** Opening ENTRIES SUPPLIED block **
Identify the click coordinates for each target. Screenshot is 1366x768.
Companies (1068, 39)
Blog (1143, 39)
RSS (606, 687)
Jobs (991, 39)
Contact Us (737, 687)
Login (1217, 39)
** Closing ENTRIES SUPPLIED block **
** Opening ENTRIES SUPPLIED block **
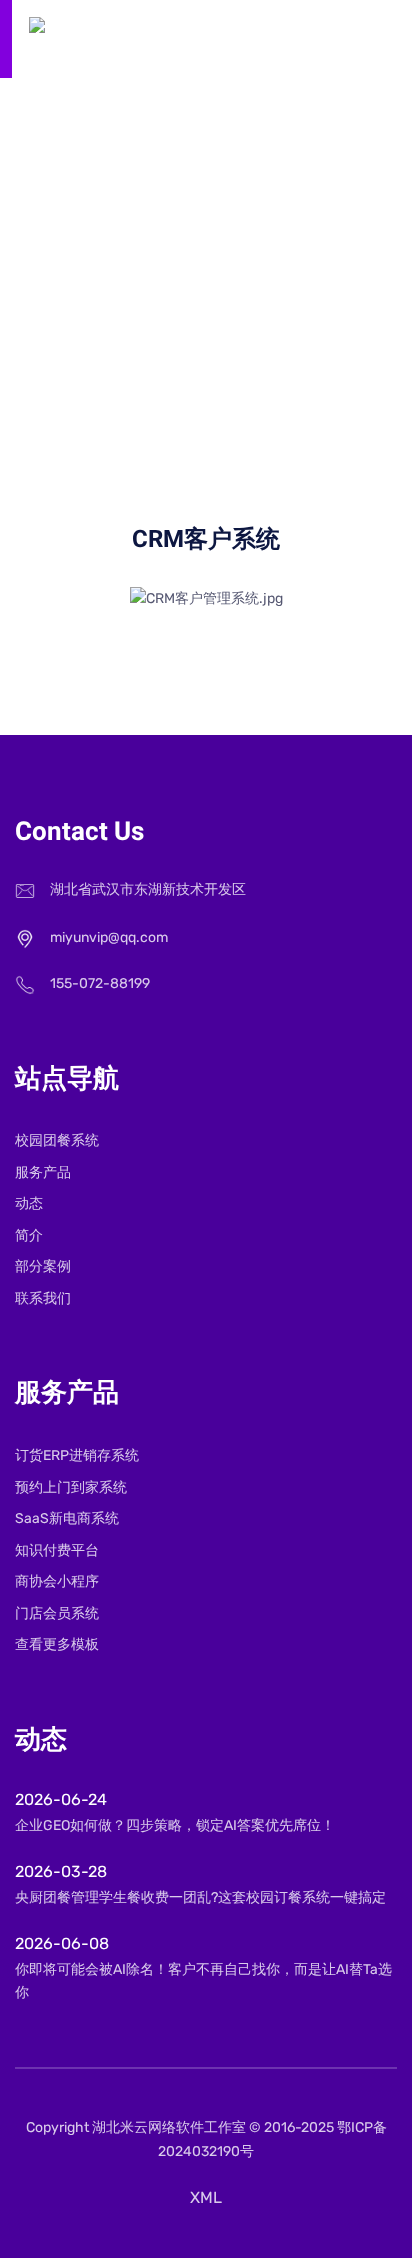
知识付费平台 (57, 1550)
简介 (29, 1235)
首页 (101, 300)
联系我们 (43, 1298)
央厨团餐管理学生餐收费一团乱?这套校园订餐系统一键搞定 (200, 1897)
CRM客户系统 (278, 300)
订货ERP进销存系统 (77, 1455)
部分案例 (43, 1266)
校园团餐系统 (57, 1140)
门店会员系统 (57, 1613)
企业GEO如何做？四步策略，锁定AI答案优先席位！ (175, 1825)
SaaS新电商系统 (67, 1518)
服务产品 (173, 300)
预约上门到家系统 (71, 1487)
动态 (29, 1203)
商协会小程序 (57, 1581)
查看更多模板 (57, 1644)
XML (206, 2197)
** Closing ENTRIES SUPPLIED block **
*REQUIREMENT:*
Please copy the lines in the records above between the one holding "首页 (101, 300)" and the one holding "查看更多模板 (57, 1644)", inclusive, exactly and with no other line.

*ANSWER TO THIS TASK:*
首页 (101, 300)
联系我们 (43, 1298)
央厨团餐管理学生餐收费一团乱?这套校园订餐系统一键搞定 (200, 1897)
CRM客户系统 (278, 300)
订货ERP进销存系统 (77, 1455)
部分案例 (43, 1266)
校园团餐系统 (57, 1140)
门店会员系统 (57, 1613)
企业GEO如何做？四步策略，锁定AI答案优先席位！ (175, 1825)
SaaS新电商系统 (67, 1518)
服务产品 (173, 300)
预约上门到家系统 (71, 1487)
动态 (29, 1203)
商协会小程序 (57, 1581)
查看更多模板 (57, 1644)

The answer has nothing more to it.